The framework hosts five active modes arranged along a stance gradient. Steelman Construction (constructive-strong) reconstructs a position at its logical best — surfacing hidden premises, filling gaps with the most charitable inferences, marshalling the best available evidence. The mirror test governs: would a thoughtful proponent endorse the reconstruction? Critique addresses only the strongest version (no retreat to the weaker original). Benefits Analysis (constructive-balanced) runs de Bono’s Plus-Minus-Interesting on a single proposal with affected-parties asymmetry mapping; the recommendation field is empty by default — Benefits Analysis presents the envelope, the user decides. Balanced Critique (neutral) produces strengths and weaknesses with comparable rigor; perspective-dependent findings are flagged with stakeholder vantage; residual tensions are named in the net assessment rather than collapsed into a tidy verdict. Red Team Assessment (adversarial-actor-modeling, own-decision) ranks vulnerabilities by severity for the user’s own fix-prioritisation, paired with actionable fix recommendations and feasibility notes; Attack-Failure Disclosure names attack classes that produced no findings (honest attack failure beats manufactured findings). Red Team Advocate (adversarial-actor-modeling, external-use) produces an argument brief providing ammunition against the artifact for an external audience, with attacks rated by persuasive force and paired with audience-fit phrasing; concessions section preempts the strongest counter-moves.

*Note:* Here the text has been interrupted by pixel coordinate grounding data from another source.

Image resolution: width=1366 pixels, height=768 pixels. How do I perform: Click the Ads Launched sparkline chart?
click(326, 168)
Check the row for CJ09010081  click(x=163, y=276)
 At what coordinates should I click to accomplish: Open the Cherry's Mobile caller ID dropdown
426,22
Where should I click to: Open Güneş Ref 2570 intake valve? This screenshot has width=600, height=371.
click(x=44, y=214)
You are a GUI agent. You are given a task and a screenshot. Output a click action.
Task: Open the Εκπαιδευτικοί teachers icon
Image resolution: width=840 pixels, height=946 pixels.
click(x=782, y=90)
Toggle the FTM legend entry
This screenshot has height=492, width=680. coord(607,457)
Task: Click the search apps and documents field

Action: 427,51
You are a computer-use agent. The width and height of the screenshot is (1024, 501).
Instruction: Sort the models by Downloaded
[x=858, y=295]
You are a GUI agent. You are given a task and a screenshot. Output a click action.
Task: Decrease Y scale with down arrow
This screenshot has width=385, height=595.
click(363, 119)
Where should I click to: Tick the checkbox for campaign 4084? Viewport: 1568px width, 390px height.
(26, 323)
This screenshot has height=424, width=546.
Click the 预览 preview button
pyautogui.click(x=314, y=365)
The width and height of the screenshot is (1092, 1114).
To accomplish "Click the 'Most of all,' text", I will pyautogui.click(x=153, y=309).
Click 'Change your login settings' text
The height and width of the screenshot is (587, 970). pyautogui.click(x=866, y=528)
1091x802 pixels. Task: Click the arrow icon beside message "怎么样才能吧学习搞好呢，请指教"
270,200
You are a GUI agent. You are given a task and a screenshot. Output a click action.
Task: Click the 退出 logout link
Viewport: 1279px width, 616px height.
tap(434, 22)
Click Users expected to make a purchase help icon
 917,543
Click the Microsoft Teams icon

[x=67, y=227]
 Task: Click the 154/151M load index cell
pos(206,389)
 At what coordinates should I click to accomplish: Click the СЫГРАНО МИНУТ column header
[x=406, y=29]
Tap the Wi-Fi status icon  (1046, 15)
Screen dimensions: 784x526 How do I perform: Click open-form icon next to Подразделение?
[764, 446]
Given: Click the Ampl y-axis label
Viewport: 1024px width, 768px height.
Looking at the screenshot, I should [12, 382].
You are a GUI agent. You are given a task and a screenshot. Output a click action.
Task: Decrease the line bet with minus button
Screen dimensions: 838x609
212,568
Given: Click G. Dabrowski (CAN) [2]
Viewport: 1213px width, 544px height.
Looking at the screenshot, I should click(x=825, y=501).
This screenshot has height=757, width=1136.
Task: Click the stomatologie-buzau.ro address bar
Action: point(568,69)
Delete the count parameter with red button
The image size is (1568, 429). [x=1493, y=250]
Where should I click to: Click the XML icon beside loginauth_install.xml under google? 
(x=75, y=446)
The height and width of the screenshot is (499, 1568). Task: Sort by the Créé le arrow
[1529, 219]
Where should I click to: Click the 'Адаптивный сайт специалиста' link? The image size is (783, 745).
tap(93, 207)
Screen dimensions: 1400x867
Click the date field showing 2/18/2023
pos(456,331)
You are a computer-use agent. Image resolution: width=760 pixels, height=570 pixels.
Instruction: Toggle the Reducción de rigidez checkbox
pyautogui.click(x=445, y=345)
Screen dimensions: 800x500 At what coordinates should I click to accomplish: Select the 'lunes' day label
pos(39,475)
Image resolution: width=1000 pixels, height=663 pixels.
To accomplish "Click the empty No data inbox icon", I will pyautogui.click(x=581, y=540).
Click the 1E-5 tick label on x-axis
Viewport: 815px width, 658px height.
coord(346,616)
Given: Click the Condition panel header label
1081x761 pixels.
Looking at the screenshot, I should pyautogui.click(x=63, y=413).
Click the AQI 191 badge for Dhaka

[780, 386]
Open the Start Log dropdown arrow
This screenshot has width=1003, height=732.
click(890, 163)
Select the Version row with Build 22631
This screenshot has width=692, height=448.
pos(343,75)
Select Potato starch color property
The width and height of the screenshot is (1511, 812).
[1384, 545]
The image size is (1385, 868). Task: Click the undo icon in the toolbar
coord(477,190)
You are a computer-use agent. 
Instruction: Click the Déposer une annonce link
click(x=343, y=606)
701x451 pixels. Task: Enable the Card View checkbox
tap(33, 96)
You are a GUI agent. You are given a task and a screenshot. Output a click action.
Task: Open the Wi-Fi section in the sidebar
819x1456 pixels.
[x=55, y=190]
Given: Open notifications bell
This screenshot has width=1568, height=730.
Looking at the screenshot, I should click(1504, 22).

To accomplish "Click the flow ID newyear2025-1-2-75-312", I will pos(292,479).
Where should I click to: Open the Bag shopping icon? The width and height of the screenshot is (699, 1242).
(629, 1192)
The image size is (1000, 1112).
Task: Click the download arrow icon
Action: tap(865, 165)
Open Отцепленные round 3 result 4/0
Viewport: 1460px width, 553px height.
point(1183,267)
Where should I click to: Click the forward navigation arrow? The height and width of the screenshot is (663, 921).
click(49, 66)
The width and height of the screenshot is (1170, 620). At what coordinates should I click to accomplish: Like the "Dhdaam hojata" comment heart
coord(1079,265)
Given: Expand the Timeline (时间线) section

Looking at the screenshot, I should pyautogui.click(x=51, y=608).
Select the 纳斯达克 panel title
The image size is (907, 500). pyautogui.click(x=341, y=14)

The framework’s load-bearing intellectual content is the stance gradient discipline and the Decision D parsing of red team into assessment and advocate. The stance gradient — constructive-strong → constructive-balanced → neutral → adversarial-actor-modeling — is the primary disambiguation axis. The framework’s default route when the user has not signaled a stance is balanced-critique (neutral); the asymmetric stances are deliberately opt-in because asymmetric evaluation against the user’s intent produces unhelpful output. The Red Team parse separates two distinct output contracts that were previously bundled into one mode: assessment ranks vulnerabilities by severity with paired fix recommendations for the user’s own decision; advocate ranks attacks by persuasive force with paired suggested phrasing for an external audience. The two have different ranking criteria, different audience modeling, and different signature failure modes (pulled punches for assessment; cynical overreach for advocate). The Steelman cross-territory case is the framework’s most-asked-about edge case: Steelman Construction’s home is T15 because its primary work is stance-bearing artifact evaluation; T1 cross-reference activates when the artifact under steelmanning is itself an argument and argument-coherence considerations should inform the reconstruction.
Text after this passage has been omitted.